In propensity-score matched cohorts, the risk of incident NPDR over a mean follow-up of 8 months did not significantly differ between empagliflozin users and DPP-4 inhibitor users (hazard ratio [HR], 1.04, 95 percent confidence interval [CI], 0.94–1.15; rate difference [RD], 1.30 per 1,000 person-years, 95 percent CI, −1.83 to 4.44). [JAMA Ophthalmol 2024;doi:10.1001/jamaophthalmol.2024.5219]
However, the risk of DR progression was 22-percent lower for empagliflozin users than for DPP-4 inhibitor users (HR, 0.78, 95 percent CI, 0.63–0.96; RD, −9.44 per 1,000 person-years, 95 percent CI, −16.90 to −1.98).
Subgroup and sensitivity analyses yielded similar results.
The findings are consistent with the magnitude and direction of those of a post hoc analysis of the EMPA-REG OUTCOME trial. Compared with placebo, empagliflozin was associated with a 22-percent decrease in the risk of clinically significant DR in the overall population and with a 27-percent risk reduction in patients with DR at baseline. [Diabetes Care 2019;42:e53-e55]
The present study included 34,239 pairs of propensity-score matched adults in the NPDR cohort (mean age 65.6 years, 52.4 percent male) and 7,831 pairs in the DR progression cohort (mean age 67.0 years, 52.5 percent male).
A closer look
In an accompanying editorial, Drs Jonathan Shaw and Alicia Jenkins, both from the Baker Heart and Diabetes Institute, Diabetes and Population Health Research Laboratory in Melbourne, Victoria, Australia, noted that the short follow-up duration of 8 months limits the study’s ability to definitively conclude that SGLT2 inhibitors such as empagliflozin are more effective than DPP-4 inhibitors in terms of slowing DR progression due to their stronger glucose-lowering effect. [JAMA Ophthalmol 2024;doi:10.1001/jamaophthalmol.2024.5364]
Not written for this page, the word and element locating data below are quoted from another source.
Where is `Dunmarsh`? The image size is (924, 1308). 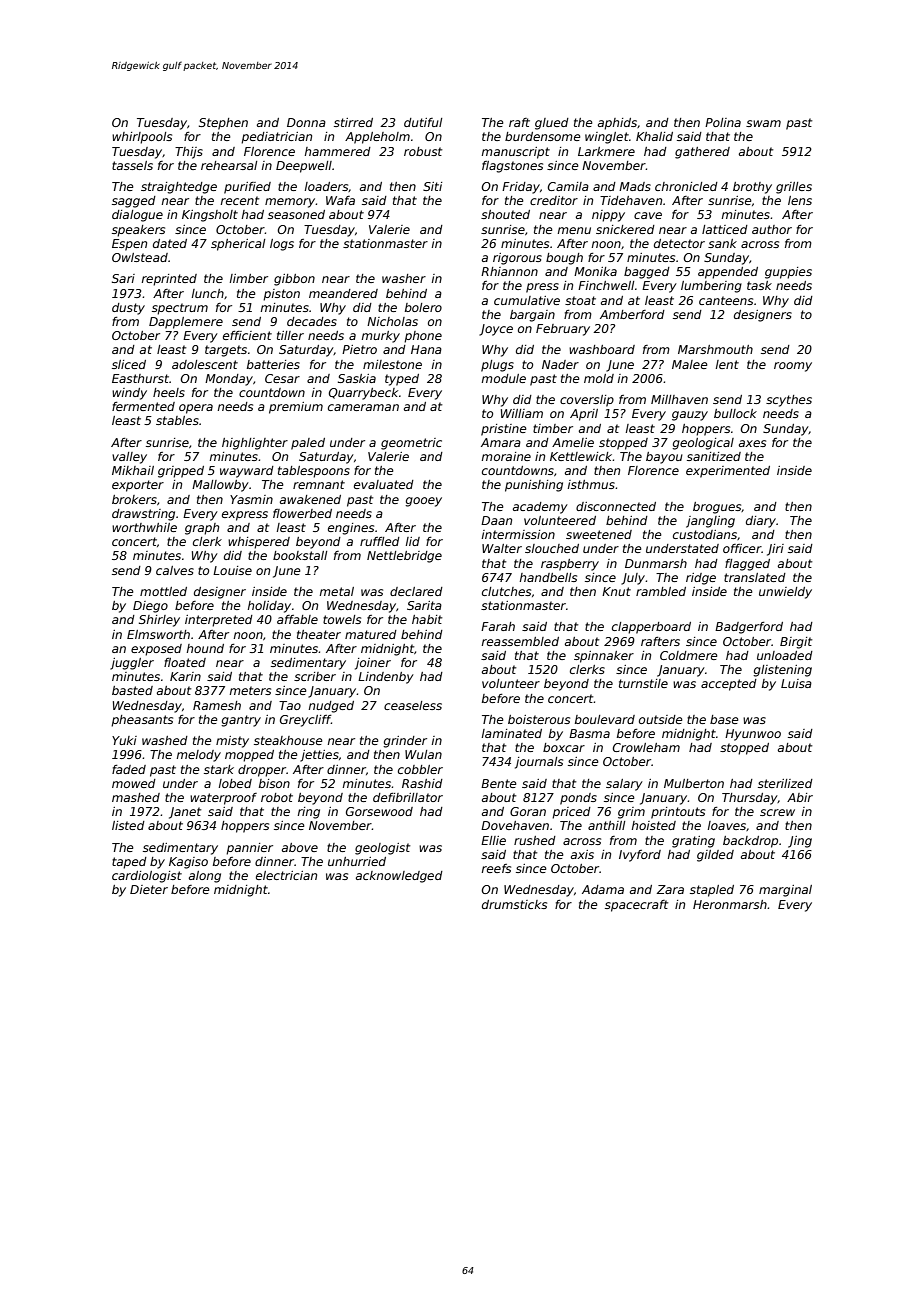
Dunmarsh is located at coordinates (656, 563).
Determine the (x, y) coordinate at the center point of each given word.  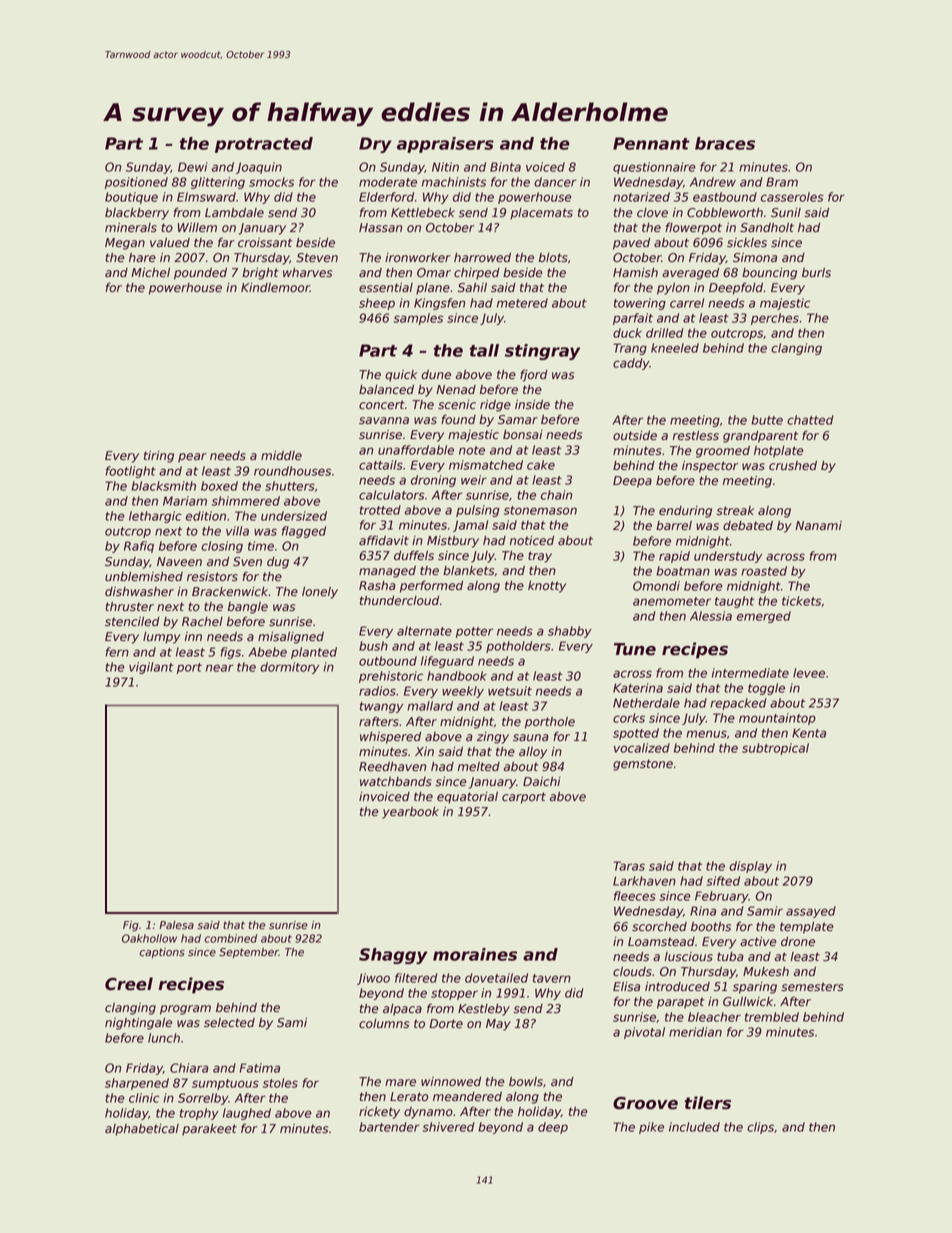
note (472, 450)
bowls (526, 1082)
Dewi (193, 167)
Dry (375, 145)
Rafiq (139, 547)
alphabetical (142, 1130)
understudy (728, 557)
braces (725, 143)
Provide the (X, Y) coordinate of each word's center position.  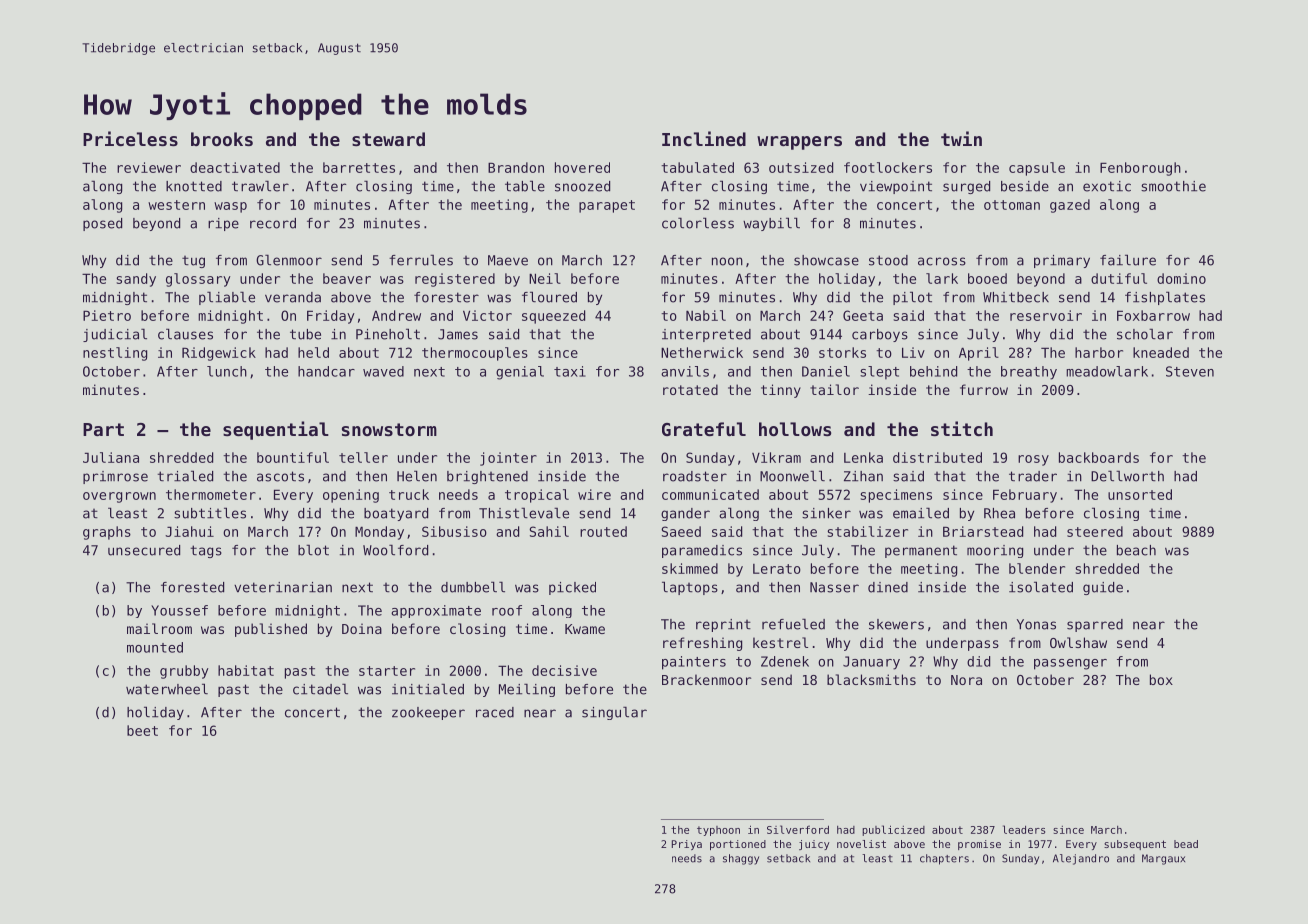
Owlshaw (1078, 642)
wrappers (799, 143)
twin (961, 138)
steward (388, 139)
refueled (793, 624)
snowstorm (389, 429)
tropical (537, 496)
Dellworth (1127, 476)
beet (142, 730)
A more plausible explanation might be that patients on DPP-4 inhibitors were more likely to be switched to more potent glucose-lowering drugs such as insulin or GLP-1 receptor agonists. These drugs, while effective, can sometimes lead to rapid blood sugar control, which has been associated with early worsening of DR, as Shaw and Jenkins explained. [Diabetes Obes Metab 2019;21:454-466]
“Thus, the apparent benefit of empagliflozin might have resulted from harms in the comparator arm. The relatively high baseline HbA1c in this cohort, the short follow-up, and the fact that apparent benefits were only seen for DR progression and not for DR incidence are all consistent with this hypothesis,” they said. “Unfortunately, data on postbaseline HbA1c levels and therapy changes were not reported.”